The Archdiocese of America, better known as the Greek Orthodox Archdiocese of America, is a jurisdiction of the Eastern Orthodox Church under the Ecumenical Patriarchate of Constantinople. It was formally constituted in 1922 and has had seven Archbishops. The Archdiocese currently covers the United States and one parish in the Bahamas, and is mostly Greek-American in composition and culture.
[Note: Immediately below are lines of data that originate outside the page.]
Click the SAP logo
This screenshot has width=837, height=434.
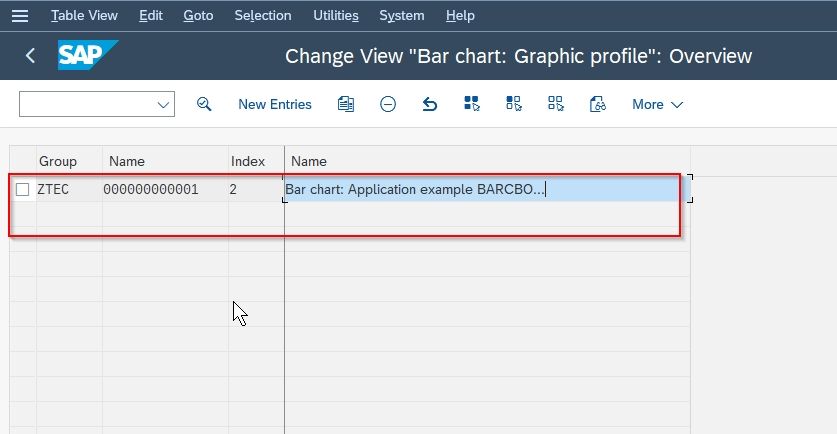pyautogui.click(x=88, y=55)
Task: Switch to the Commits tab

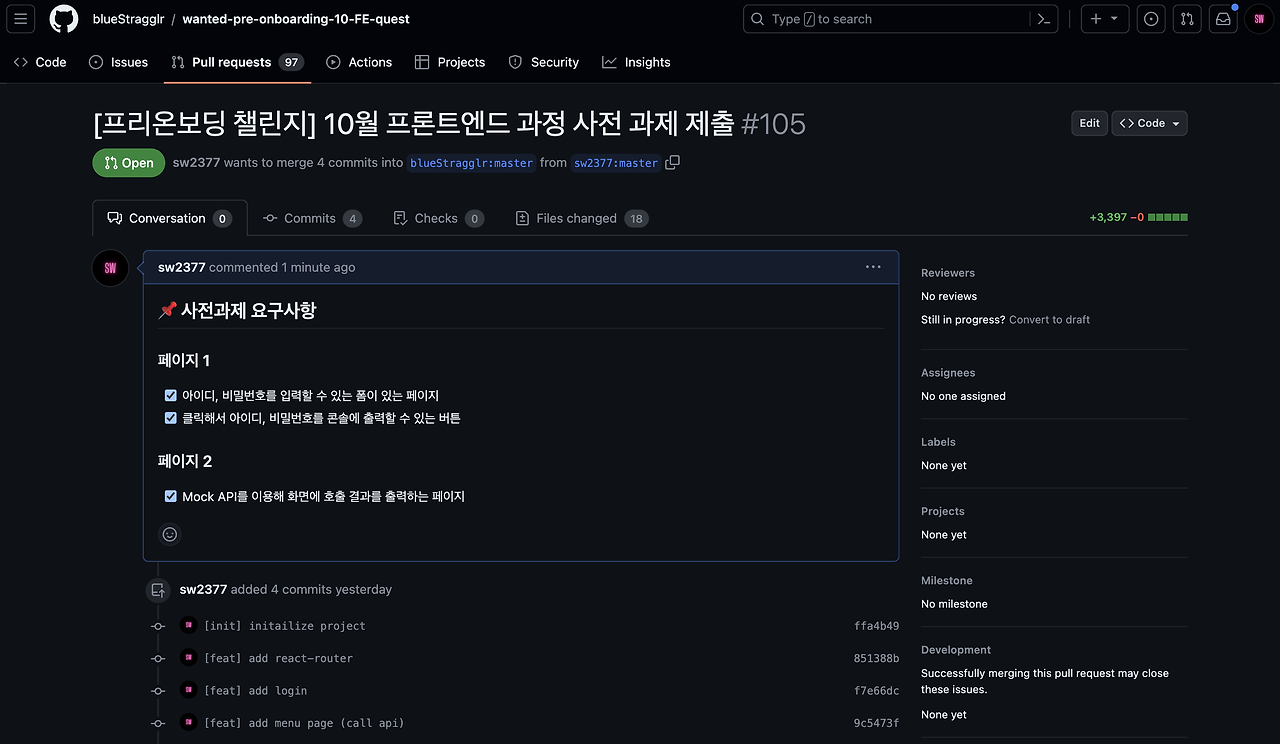Action: coord(312,217)
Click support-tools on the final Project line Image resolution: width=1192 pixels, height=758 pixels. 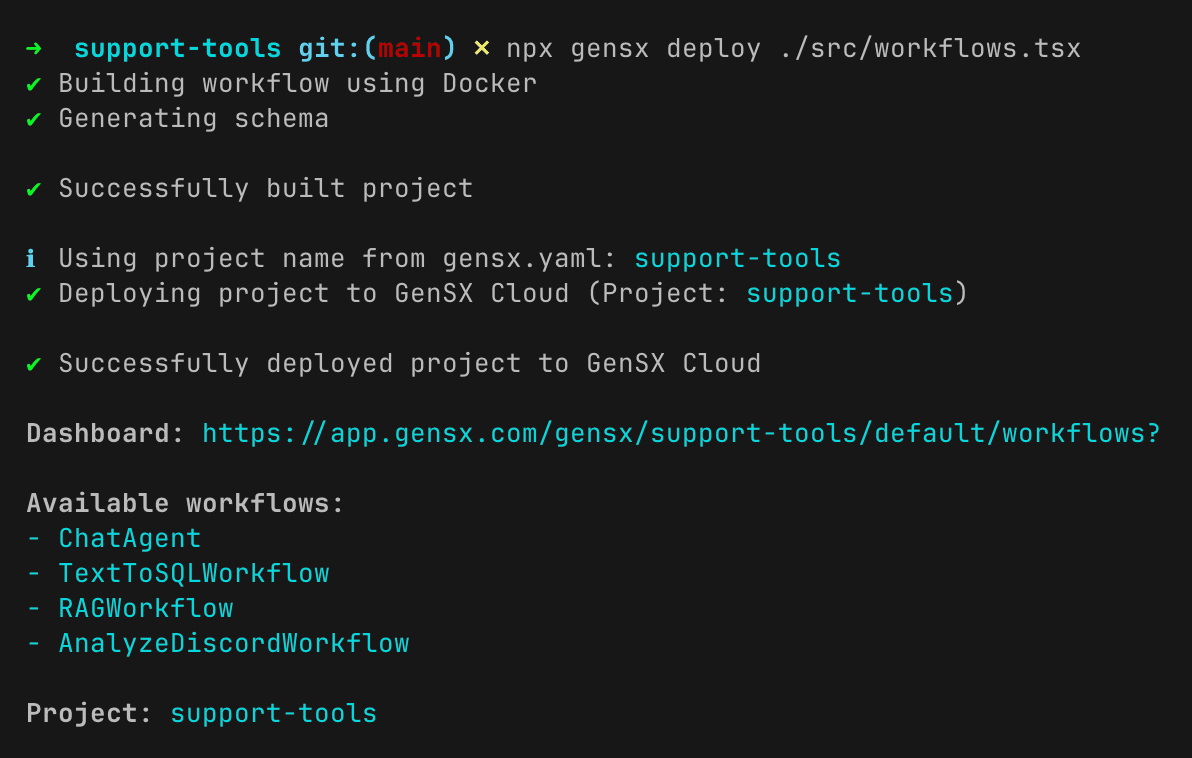click(x=273, y=713)
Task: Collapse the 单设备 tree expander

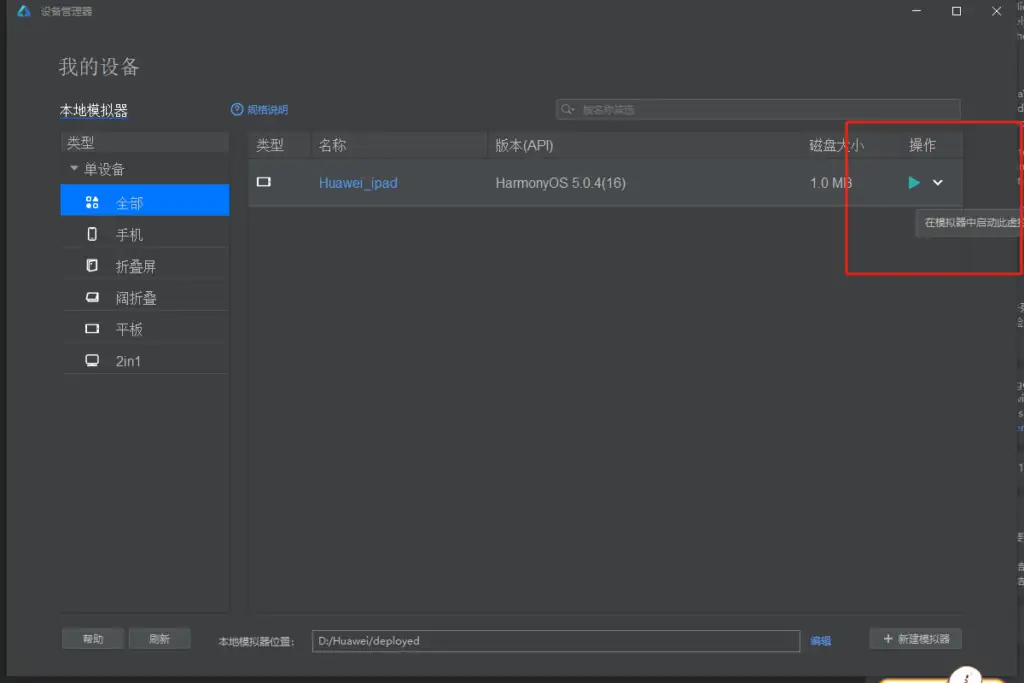Action: pyautogui.click(x=72, y=168)
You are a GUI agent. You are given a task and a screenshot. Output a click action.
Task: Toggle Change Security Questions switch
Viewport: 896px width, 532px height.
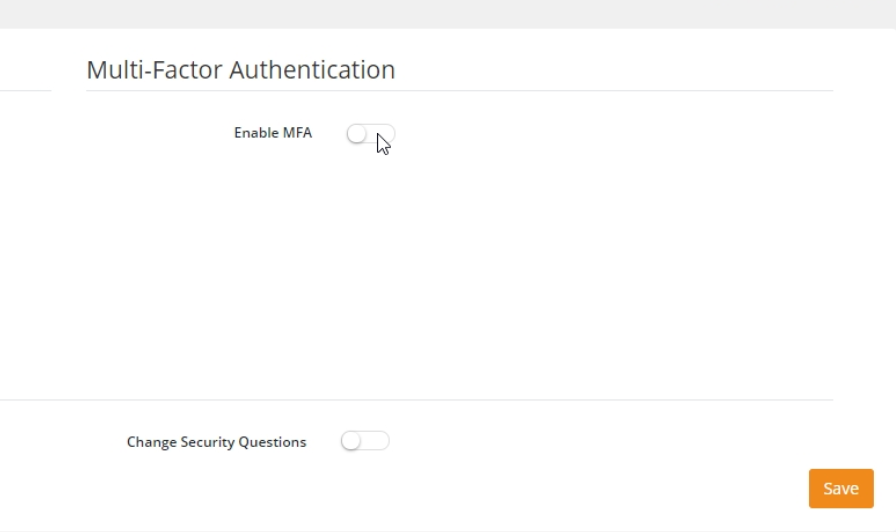pyautogui.click(x=365, y=441)
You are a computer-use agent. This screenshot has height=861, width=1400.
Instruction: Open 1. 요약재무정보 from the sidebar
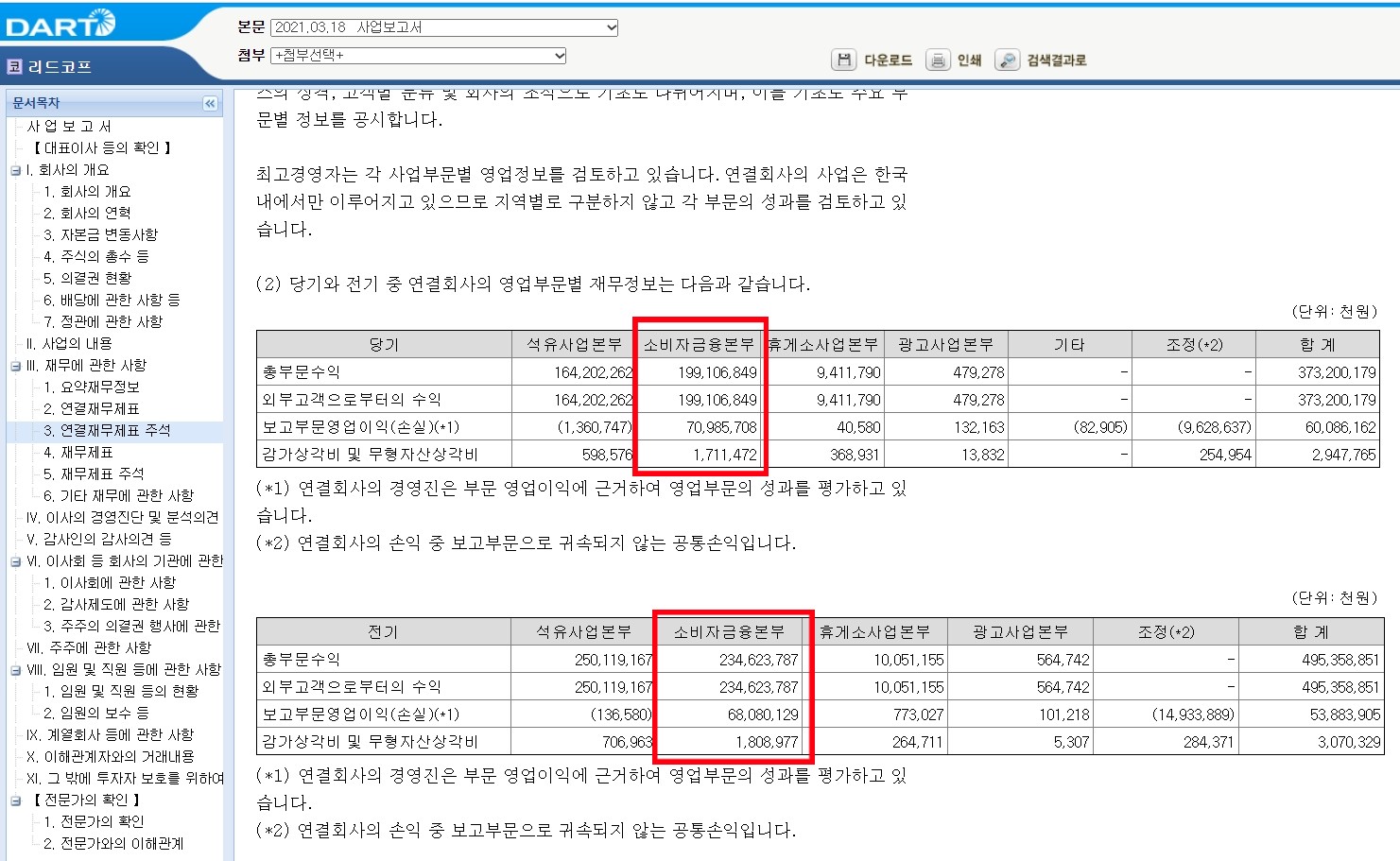[90, 387]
== Archbishops of America ==

The following individuals have held the office of Archbishop of America:

- Alexander (Demoglou), Archbishop of America (1922-1930)
- Athenagoras, Archbishop of America (1931-1948)
- Timotheos, Archbishop of America (Elected in 1949)
- Michael, Archbishop of America (1949-1958)
- Iakovos, Archbishop of America (1959-1996)
- Spyridon, Archbishop of America (1996-1999)
- Demetrios, Archbishop of America (1999-2019)
- Elpidophoros, Archbishop of America (2019 to present)

== Related titles ==
=== Archbishops of the Russian Diocese of the Aleutians and North America ===

The Diocese of the Aleutians and North America was a pan-ethnic and missionary jurisdiction of the Eastern Orthodox Church under the Russian Orthodox Church from 1900 to 1922. (Before this period it was known as the "Diocese of the Aleutians and Alaska" from 1870 to 1900; before that, it was part of the Diocese of Kamchatka, Russia, from 1840 to 1870, and before that, of the Diocese of Irkutsk, Russia. From the 1920s until 1970 it was the "Metropolia of All America and Canada" [a/k/a the "Russian Orthodox Greek Catholic Church in America"], and since 1970 it has also been known as "The Orthodox Church in America," covering the United States, Canada, Mexico, and two parishes in Australia.) From 1905 to 1922, its incumbents held the title of Archbishop:

- Saint Tikhon
  - Bishop of the Aleutians and Alaska, 1898-1900
  - Bishop of the Aleutians and North America, 1900-1905
  - Archbishop of the Aleutians and North America, 1905-1907
- Platon (Rozhdestvensky), Archbishop of the Aleutians and North America, 1907-1914
- Evdokim (Meschersky), Archbishop of the Aleutians and North America, 1914-1918
- Alexander (Nemolovsky), Archbishop of the Aleutians and North America, 1919-1922

Since 1922 its incumbents and primates have held the title of Metropolitan of All America and Canada. Today it is majority-Russian in ecclesiastical heritage, but with significant Romanian, Albanian, Bulgarian, and Mexican (in Mexico) jurisdictions and at least one Arab parish - all largely English- (or Spanish-)speaking - as well as increasing numbers of transfers from other Orthodox jurisdictions, and converts to Orthodoxy.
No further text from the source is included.